__What is being asked__
The lines below starting at the line containing "Thai-Massage (260, 1229)" and ending at the line containing "Screenshot is 577x2576." are to be repeated exactly, with both ends kept and nothing else added.

__Records for the task__
════════════════════
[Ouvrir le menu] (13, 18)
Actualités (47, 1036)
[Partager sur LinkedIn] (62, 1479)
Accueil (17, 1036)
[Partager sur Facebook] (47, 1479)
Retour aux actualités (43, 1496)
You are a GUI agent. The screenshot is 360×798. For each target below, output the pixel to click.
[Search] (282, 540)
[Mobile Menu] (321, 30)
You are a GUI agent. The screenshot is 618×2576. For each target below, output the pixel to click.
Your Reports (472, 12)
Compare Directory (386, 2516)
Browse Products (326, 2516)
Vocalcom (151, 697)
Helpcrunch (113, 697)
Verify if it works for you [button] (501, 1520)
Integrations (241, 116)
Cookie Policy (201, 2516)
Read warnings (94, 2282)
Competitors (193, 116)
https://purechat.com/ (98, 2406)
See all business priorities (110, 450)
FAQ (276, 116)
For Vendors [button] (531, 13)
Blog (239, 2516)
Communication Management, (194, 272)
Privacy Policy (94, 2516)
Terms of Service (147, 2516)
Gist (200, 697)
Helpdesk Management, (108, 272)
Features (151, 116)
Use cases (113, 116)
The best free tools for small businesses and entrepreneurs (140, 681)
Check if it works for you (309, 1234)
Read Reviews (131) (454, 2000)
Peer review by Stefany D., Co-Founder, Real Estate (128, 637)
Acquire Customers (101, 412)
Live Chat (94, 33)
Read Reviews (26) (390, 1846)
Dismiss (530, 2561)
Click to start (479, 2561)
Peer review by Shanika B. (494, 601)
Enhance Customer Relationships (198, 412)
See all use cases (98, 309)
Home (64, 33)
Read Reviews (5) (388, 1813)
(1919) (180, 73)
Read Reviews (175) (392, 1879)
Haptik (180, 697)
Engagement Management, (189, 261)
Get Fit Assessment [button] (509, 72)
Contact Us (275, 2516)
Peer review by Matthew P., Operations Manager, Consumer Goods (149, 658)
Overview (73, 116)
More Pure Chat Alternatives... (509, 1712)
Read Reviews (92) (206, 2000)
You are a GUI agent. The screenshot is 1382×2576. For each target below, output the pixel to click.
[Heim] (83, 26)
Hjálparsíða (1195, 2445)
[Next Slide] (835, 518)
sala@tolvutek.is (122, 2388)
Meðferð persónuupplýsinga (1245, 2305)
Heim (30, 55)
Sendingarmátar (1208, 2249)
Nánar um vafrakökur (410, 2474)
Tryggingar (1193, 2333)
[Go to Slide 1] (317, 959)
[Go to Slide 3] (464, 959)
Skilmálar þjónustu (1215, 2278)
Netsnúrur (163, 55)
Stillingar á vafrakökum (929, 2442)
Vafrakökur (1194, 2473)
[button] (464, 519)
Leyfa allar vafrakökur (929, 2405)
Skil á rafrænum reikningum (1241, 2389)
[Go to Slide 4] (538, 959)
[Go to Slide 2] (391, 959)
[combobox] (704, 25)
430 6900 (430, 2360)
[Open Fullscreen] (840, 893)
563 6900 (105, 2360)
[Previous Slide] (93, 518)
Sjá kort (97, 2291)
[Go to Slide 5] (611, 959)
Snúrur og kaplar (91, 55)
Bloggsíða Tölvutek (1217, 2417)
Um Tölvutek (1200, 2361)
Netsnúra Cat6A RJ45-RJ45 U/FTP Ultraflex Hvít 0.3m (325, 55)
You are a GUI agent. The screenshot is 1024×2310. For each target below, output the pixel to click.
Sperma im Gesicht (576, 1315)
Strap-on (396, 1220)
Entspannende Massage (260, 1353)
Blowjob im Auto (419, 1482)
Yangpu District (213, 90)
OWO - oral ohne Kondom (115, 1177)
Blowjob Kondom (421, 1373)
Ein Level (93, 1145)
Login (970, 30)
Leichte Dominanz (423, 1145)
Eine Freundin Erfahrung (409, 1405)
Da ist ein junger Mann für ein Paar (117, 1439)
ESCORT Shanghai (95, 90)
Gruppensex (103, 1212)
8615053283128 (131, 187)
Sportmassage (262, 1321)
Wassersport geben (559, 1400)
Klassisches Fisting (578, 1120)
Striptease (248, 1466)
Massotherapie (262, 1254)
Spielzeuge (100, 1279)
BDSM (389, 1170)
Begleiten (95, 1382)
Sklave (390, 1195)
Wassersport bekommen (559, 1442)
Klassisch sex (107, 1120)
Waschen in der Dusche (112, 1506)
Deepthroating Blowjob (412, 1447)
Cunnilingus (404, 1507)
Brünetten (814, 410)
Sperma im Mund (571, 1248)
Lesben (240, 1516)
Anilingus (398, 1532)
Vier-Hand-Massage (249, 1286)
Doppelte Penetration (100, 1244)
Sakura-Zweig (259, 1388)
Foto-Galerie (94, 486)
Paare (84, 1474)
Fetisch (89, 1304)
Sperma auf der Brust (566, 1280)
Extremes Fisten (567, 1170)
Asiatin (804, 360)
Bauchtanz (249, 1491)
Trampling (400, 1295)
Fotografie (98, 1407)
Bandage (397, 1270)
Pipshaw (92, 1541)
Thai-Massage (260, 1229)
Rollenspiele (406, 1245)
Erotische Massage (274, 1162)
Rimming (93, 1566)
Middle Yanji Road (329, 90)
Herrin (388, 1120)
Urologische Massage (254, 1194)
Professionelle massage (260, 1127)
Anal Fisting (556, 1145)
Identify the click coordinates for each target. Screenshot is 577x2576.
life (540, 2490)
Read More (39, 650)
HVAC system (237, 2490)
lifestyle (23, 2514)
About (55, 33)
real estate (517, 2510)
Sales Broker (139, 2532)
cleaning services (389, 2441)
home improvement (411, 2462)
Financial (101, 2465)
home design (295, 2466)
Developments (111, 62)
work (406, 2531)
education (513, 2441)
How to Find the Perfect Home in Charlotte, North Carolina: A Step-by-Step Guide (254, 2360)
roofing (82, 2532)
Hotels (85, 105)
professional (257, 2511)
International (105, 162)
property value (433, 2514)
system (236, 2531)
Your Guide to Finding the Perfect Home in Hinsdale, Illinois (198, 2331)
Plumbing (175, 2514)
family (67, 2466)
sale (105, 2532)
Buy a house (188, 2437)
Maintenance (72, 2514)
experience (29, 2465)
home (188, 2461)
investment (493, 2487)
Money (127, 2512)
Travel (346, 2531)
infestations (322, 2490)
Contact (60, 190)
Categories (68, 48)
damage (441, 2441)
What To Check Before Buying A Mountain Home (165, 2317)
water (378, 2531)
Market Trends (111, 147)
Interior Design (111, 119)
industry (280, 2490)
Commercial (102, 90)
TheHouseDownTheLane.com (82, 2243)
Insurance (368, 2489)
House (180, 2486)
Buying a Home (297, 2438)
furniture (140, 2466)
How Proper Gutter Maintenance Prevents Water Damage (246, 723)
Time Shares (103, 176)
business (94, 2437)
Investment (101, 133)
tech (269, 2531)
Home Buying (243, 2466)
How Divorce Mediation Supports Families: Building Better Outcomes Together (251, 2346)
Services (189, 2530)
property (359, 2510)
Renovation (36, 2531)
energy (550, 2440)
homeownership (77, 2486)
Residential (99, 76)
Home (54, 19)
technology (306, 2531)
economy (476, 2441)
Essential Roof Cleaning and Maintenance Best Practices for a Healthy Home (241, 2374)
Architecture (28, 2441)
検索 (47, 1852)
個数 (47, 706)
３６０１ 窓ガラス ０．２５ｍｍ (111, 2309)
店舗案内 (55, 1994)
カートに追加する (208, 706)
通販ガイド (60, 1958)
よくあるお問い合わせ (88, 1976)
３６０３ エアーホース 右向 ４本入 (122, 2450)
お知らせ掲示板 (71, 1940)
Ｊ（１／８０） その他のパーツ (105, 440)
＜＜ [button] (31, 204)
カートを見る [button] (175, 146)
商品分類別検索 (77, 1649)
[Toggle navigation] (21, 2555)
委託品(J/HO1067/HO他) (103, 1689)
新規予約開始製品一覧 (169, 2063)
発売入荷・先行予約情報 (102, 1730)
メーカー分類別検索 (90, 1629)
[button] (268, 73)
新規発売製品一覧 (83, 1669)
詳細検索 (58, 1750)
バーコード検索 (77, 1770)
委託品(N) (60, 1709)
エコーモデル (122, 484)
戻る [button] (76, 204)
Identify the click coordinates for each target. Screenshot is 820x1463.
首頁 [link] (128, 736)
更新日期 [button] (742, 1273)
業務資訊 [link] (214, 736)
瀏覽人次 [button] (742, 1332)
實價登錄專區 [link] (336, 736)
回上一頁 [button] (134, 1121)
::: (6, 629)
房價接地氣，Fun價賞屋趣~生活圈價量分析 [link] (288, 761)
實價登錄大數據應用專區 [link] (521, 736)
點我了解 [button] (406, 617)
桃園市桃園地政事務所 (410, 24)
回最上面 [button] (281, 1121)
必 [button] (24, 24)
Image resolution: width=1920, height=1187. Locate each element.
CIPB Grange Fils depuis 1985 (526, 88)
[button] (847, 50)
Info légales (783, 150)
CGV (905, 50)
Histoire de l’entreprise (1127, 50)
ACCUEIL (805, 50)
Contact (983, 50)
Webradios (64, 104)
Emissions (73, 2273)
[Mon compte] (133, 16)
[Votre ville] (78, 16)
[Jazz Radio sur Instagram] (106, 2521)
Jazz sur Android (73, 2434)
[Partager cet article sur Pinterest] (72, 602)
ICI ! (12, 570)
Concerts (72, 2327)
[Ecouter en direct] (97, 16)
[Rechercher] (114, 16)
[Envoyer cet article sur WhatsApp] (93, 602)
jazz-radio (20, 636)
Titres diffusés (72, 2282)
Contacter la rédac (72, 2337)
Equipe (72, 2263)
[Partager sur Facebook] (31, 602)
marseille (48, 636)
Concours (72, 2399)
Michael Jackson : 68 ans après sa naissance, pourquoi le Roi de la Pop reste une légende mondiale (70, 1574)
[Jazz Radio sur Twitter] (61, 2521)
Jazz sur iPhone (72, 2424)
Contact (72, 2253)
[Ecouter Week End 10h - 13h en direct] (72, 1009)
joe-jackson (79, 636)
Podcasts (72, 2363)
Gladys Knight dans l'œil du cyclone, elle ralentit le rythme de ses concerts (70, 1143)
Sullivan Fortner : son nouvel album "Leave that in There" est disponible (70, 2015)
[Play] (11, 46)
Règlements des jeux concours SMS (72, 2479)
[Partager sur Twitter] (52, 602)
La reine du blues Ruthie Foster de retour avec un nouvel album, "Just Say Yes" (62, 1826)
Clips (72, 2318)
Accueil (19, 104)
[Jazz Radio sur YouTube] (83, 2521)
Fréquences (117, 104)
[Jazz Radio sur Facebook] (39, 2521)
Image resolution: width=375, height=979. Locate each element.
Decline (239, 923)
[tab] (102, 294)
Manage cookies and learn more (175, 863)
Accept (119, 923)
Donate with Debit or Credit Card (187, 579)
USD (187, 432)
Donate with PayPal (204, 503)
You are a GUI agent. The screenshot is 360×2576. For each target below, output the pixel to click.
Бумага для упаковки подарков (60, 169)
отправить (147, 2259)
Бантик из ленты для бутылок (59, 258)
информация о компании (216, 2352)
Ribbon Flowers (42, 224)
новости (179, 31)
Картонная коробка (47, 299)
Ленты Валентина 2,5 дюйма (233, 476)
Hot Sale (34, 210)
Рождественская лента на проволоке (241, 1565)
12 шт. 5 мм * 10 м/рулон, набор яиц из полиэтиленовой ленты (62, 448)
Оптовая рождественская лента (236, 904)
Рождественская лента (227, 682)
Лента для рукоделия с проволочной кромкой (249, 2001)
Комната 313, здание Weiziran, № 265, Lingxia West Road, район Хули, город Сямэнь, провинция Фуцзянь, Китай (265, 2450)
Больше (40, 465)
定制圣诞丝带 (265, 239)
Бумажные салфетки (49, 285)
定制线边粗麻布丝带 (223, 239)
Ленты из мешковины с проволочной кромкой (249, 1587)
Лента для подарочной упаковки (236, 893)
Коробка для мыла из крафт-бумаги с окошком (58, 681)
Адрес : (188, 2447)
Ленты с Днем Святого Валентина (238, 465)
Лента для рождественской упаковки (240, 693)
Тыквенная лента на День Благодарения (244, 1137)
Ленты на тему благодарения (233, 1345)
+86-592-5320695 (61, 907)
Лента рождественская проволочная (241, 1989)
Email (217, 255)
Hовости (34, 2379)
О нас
════════════════════
__Answer to this exercise__
Thai-Massage (260, 1229)
Rollenspiele (406, 1245)
Erotische Massage (274, 1162)
Rimming (93, 1566)
Middle Yanji Road (329, 90)
Herrin (388, 1120)
Urologische Massage (254, 1194)
Professionelle massage (260, 1127)
Anal Fisting (556, 1145)
Identify the click coordinates for each target. Screenshot is 577x2576.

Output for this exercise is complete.